[EXERCISE OBJECTIVE]:
Scan the entries below for the string "Choose" and copy every line where it turns up.

Saved entries
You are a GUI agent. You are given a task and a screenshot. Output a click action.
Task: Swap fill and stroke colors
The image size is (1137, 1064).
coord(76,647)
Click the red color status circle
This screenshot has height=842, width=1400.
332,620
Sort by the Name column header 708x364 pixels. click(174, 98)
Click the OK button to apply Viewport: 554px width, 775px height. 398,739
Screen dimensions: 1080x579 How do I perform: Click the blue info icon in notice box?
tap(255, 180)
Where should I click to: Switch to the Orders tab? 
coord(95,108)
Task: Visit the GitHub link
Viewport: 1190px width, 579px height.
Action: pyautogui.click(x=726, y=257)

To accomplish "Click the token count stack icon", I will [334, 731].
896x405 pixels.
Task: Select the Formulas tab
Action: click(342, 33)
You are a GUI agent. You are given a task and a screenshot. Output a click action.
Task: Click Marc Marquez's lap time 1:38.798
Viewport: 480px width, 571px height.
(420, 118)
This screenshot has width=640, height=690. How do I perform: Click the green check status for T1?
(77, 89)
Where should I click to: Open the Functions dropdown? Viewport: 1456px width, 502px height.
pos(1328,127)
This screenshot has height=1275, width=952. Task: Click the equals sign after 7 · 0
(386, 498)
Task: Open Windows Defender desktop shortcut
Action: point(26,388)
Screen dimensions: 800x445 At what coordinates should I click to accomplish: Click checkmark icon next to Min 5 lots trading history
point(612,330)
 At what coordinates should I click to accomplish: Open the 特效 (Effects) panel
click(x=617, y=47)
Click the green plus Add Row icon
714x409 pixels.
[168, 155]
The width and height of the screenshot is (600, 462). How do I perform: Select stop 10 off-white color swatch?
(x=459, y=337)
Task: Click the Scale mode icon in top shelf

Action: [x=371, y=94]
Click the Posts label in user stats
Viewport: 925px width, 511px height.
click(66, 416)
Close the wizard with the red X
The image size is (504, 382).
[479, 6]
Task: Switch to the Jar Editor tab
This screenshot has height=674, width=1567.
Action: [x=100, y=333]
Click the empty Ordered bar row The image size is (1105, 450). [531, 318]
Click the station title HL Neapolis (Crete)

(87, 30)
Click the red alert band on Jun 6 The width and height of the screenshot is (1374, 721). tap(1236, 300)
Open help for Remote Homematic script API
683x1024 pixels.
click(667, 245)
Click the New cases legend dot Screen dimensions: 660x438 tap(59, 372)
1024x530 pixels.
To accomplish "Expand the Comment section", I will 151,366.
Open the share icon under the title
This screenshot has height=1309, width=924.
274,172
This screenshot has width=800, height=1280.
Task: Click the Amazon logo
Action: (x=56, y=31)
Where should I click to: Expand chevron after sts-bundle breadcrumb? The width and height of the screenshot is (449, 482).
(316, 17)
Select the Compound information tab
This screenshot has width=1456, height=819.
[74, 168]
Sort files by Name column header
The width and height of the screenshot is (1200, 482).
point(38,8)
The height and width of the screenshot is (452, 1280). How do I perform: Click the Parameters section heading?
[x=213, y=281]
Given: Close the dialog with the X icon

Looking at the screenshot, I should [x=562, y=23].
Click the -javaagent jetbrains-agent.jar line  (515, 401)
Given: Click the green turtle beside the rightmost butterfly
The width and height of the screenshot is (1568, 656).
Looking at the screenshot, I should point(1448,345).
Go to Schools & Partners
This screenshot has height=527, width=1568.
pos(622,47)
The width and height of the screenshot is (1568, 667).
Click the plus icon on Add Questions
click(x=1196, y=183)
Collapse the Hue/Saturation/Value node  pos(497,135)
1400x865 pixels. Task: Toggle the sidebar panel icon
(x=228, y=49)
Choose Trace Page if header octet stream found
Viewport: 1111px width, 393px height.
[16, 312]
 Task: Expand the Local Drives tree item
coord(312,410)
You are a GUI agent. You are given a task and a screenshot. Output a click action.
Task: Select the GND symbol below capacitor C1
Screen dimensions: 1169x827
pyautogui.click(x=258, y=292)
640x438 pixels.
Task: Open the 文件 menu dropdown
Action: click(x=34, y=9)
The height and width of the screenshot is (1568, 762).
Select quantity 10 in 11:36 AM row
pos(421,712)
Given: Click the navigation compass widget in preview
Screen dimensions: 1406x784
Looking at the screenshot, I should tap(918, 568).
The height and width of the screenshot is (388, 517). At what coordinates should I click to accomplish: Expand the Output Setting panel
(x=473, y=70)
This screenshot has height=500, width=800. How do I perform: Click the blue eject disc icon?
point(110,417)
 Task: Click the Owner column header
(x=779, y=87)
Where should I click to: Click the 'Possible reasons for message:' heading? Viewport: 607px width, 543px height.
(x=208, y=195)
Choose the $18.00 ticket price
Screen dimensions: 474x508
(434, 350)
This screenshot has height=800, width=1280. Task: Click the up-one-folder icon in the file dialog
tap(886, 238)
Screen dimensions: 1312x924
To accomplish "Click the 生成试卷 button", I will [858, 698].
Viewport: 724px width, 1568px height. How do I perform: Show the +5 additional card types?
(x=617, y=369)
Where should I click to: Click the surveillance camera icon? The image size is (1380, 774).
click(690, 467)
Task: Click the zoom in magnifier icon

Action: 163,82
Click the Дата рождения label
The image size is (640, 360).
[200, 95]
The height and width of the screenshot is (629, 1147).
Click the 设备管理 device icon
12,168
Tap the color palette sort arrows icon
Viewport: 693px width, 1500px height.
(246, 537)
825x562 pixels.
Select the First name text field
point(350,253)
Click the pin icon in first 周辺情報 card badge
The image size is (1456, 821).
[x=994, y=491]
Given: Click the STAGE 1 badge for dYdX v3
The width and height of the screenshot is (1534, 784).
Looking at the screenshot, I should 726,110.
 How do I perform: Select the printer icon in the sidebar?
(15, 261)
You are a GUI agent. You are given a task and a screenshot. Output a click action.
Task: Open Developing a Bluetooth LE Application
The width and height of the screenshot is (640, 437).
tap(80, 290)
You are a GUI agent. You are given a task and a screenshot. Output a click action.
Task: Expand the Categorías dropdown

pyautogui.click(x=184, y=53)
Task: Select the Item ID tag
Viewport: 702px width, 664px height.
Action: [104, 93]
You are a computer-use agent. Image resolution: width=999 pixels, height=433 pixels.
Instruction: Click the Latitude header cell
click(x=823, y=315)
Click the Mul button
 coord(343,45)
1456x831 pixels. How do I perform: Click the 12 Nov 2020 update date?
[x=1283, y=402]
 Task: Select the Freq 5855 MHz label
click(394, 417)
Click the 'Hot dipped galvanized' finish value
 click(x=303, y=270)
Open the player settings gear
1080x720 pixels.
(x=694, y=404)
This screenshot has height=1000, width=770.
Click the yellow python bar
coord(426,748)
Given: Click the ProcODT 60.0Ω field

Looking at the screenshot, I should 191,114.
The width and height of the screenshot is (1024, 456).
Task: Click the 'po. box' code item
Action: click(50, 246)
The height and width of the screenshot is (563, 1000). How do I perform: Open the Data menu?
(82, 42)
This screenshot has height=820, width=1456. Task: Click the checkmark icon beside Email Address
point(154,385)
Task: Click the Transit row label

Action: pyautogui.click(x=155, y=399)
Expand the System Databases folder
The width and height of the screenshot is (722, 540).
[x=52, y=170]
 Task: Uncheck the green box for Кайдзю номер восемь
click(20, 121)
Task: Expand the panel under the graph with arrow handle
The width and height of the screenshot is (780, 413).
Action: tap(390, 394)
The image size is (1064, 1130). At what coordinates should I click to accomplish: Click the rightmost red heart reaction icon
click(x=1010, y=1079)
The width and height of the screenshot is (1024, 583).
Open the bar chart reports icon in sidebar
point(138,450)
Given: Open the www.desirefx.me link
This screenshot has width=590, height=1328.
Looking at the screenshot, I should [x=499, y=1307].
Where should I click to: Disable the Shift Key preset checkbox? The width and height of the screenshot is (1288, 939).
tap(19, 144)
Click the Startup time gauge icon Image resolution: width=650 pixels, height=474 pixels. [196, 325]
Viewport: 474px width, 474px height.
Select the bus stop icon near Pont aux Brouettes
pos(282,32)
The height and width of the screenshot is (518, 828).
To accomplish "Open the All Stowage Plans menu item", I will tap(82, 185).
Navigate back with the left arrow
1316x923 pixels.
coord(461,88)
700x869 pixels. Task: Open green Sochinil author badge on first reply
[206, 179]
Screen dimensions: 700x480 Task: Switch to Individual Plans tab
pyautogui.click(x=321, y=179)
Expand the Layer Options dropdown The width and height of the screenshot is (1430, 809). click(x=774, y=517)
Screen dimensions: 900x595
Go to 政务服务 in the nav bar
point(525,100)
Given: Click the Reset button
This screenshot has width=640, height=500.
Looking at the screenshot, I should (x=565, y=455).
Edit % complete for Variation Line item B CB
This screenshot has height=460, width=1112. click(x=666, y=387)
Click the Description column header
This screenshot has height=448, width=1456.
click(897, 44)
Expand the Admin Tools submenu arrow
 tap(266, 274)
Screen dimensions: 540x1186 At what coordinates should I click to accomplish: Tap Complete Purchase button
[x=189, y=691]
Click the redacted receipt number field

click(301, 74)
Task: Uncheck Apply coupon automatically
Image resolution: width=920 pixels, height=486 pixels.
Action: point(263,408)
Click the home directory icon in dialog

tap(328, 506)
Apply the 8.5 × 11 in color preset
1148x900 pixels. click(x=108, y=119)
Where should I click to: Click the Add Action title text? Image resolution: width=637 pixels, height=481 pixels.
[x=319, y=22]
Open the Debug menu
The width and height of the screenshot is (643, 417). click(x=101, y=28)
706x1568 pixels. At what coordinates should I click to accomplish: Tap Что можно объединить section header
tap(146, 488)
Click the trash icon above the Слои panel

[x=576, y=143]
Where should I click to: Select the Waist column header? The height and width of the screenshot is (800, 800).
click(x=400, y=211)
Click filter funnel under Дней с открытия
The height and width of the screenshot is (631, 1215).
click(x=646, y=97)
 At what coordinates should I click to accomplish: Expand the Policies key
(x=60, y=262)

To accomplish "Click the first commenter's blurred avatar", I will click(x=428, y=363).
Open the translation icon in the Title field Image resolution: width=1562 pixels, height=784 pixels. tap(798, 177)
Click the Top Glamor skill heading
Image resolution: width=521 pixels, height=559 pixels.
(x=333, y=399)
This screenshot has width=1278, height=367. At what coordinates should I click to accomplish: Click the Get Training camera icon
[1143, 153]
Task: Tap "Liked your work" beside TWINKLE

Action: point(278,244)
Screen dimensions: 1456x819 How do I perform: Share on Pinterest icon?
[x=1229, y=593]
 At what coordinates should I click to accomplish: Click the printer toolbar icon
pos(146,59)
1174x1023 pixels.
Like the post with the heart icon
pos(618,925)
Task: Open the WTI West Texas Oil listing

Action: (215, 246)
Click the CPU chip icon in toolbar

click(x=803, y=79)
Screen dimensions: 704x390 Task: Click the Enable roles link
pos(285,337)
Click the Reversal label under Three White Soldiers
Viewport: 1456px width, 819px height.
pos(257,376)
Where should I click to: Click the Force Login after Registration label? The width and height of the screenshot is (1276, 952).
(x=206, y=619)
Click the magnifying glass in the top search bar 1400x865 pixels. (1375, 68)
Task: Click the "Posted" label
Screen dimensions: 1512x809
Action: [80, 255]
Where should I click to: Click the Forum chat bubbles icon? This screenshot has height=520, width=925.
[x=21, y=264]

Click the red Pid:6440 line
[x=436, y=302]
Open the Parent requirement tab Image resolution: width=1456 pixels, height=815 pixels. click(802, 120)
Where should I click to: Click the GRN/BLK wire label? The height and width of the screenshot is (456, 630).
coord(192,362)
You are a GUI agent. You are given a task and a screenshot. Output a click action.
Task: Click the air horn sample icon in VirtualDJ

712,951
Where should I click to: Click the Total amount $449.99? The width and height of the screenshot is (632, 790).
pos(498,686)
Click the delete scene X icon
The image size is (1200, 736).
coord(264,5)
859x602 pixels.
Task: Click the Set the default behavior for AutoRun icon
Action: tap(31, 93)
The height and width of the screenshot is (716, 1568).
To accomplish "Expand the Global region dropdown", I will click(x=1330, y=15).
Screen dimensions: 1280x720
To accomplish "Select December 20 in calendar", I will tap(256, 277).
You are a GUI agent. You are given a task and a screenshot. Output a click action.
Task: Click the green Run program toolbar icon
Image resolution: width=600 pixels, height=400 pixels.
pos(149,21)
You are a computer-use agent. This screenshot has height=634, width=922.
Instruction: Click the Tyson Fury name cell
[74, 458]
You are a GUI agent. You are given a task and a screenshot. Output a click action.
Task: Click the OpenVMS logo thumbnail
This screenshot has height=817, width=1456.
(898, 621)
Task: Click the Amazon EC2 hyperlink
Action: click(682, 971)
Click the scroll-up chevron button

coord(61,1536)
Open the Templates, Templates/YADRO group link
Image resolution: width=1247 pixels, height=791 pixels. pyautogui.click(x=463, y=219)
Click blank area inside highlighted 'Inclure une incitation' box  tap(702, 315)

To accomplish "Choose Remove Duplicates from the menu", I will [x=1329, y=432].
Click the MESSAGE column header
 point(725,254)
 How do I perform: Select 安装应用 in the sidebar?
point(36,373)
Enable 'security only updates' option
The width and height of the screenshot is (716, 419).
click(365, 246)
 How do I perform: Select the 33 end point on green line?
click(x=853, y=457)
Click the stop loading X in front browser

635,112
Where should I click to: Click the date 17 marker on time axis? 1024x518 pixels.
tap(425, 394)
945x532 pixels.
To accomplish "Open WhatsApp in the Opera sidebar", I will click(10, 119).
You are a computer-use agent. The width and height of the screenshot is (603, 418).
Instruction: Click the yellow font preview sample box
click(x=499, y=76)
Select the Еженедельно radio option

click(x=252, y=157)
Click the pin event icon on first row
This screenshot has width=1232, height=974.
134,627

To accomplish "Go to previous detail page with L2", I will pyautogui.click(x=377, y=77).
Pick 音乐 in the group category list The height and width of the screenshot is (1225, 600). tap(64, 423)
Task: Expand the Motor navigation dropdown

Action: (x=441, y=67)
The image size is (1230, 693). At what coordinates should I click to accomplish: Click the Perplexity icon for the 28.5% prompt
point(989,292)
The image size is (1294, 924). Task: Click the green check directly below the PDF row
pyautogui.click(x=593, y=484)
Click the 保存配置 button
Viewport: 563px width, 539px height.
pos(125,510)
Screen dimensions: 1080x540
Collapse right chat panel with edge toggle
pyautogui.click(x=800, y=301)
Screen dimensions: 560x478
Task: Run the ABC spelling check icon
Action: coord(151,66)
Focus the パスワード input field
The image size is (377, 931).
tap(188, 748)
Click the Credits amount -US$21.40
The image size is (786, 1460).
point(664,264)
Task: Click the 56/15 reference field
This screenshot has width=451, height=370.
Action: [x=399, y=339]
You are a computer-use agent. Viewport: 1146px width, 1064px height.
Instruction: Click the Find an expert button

[ANSWER]:
Choose Trace Page if header octet stream found
Choose the $18.00 ticket price
To accomplish "Choose Remove Duplicates from the menu", I will [x=1329, y=432].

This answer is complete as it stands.